Saved entries:
□ □ □ □ □
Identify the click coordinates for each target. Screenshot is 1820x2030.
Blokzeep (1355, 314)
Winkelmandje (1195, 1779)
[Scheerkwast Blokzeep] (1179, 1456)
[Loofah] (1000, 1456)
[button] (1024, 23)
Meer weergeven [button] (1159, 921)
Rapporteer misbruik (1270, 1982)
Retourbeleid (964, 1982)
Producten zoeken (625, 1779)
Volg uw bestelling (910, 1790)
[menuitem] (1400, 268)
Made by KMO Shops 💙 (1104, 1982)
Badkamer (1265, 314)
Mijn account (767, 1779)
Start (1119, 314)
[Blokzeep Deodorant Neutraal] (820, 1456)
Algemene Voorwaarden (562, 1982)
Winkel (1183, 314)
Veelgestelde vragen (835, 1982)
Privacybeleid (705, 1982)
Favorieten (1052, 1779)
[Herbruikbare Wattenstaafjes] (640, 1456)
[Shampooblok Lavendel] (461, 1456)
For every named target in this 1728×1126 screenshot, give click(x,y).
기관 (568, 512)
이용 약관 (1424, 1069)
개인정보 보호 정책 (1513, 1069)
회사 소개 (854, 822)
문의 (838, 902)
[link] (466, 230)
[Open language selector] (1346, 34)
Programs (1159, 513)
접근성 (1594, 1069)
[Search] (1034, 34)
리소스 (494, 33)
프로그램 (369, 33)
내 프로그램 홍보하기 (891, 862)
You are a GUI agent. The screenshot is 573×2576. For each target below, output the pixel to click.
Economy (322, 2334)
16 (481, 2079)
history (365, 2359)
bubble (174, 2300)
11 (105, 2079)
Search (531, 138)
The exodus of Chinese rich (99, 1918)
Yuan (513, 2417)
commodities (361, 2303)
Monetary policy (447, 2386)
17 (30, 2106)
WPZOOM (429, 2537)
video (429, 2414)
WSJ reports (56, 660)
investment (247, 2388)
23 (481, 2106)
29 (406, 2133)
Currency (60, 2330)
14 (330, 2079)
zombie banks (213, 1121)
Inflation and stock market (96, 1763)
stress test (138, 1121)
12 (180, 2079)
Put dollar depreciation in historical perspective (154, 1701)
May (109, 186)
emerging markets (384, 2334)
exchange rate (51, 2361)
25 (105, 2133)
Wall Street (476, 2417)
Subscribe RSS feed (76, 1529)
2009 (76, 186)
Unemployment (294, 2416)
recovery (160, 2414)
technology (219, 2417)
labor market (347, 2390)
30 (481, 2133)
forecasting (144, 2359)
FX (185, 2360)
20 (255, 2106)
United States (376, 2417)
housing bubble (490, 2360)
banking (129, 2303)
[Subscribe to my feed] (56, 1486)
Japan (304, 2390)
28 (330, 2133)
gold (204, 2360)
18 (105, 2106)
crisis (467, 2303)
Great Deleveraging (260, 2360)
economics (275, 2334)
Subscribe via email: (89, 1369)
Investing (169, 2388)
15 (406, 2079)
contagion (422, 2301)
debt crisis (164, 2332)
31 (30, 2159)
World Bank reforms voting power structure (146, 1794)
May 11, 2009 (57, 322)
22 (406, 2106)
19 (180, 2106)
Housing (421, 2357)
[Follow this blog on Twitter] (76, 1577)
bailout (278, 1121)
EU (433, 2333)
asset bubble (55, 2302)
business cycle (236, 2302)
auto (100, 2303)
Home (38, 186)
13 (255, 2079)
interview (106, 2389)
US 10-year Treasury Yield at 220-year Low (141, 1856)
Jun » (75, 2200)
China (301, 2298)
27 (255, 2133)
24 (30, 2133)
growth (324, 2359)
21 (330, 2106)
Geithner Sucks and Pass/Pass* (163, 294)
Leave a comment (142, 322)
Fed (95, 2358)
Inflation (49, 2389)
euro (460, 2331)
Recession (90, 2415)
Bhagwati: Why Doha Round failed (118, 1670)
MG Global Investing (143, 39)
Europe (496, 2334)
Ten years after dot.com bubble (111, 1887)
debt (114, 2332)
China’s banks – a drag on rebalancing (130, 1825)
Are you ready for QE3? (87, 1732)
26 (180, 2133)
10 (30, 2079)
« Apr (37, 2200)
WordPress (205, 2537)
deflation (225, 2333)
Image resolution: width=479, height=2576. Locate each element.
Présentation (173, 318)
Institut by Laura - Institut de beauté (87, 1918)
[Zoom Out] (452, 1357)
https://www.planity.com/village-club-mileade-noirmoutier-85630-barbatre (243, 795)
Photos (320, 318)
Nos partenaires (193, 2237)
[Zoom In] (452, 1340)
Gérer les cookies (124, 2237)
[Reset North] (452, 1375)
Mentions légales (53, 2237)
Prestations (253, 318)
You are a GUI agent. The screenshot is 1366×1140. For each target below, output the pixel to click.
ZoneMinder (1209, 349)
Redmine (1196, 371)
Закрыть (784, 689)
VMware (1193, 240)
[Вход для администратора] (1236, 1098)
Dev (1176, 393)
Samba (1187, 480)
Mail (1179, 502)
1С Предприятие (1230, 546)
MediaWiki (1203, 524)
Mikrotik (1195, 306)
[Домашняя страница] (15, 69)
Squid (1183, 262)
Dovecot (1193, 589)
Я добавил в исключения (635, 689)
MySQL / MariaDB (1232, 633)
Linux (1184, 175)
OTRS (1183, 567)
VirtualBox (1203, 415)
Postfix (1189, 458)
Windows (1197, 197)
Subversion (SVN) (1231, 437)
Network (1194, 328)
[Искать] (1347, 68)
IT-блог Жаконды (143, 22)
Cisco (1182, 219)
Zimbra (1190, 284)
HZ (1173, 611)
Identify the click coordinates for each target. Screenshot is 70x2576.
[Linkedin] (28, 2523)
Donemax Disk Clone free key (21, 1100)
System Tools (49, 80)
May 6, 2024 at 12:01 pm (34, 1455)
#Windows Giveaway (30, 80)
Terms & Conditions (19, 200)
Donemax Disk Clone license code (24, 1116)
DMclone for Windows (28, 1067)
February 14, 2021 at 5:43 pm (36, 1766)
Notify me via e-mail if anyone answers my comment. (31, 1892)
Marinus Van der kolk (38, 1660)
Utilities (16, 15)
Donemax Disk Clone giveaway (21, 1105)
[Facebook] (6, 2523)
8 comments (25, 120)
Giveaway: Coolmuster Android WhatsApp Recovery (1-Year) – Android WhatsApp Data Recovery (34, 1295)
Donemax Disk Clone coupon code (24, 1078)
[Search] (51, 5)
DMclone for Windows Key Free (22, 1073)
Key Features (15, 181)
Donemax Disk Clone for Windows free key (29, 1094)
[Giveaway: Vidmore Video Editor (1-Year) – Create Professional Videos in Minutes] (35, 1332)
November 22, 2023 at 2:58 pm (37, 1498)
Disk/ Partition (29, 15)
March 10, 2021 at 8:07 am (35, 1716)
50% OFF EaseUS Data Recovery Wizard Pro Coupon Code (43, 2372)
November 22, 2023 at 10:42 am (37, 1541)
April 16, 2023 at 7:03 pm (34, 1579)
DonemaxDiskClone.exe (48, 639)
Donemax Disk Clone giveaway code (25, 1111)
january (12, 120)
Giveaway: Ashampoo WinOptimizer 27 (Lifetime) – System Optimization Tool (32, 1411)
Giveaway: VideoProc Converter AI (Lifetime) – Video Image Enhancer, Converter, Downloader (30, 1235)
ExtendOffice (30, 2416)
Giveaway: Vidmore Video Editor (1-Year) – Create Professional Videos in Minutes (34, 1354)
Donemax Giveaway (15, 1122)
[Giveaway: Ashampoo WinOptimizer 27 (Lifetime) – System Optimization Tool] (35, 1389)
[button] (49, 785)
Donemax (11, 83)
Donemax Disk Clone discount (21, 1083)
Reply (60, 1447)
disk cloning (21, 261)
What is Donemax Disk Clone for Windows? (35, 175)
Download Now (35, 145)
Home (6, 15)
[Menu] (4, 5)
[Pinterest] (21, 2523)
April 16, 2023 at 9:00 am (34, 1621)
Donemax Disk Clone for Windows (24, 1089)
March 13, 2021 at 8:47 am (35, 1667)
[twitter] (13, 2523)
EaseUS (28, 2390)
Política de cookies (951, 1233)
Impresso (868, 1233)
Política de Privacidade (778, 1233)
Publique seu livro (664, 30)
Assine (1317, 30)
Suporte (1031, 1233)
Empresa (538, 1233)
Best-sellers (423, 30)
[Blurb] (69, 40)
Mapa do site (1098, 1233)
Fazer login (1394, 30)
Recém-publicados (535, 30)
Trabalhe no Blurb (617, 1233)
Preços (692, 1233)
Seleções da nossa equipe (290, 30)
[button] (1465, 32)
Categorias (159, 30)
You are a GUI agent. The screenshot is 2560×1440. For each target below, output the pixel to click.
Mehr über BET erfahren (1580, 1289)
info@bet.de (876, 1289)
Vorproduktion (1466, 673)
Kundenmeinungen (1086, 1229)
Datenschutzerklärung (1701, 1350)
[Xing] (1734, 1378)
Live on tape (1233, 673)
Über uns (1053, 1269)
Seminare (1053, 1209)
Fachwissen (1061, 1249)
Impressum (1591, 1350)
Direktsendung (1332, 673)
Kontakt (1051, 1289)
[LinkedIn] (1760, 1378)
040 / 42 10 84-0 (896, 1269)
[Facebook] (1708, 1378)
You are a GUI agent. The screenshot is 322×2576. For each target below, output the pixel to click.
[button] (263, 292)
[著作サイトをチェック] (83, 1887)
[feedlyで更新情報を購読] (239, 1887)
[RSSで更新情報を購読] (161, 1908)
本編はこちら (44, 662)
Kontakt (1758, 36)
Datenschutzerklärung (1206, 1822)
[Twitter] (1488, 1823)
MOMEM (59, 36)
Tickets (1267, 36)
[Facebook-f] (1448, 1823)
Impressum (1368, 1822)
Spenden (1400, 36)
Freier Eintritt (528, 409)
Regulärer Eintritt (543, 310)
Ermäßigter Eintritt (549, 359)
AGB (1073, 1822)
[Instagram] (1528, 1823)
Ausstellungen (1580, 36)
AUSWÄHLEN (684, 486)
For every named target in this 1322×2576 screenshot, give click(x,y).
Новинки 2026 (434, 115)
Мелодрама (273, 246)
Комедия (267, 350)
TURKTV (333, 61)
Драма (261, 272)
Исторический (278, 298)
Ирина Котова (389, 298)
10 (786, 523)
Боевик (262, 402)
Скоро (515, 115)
□ □ □ □ □
» **YOUR INSTRUCTIONS**:
Please transcribe only the lines in the records above running from the line that has "[Xing] (1734, 1378)" through the line that has "[Facebook] (1708, 1378)", both included, exactly as they appear.

» **EXERCISE RESPONSE**:
[Xing] (1734, 1378)
Live on tape (1233, 673)
Über uns (1053, 1269)
Seminare (1053, 1209)
Fachwissen (1061, 1249)
Impressum (1591, 1350)
Direktsendung (1332, 673)
Kontakt (1051, 1289)
[LinkedIn] (1760, 1378)
040 / 42 10 84-0 (896, 1269)
[Facebook] (1708, 1378)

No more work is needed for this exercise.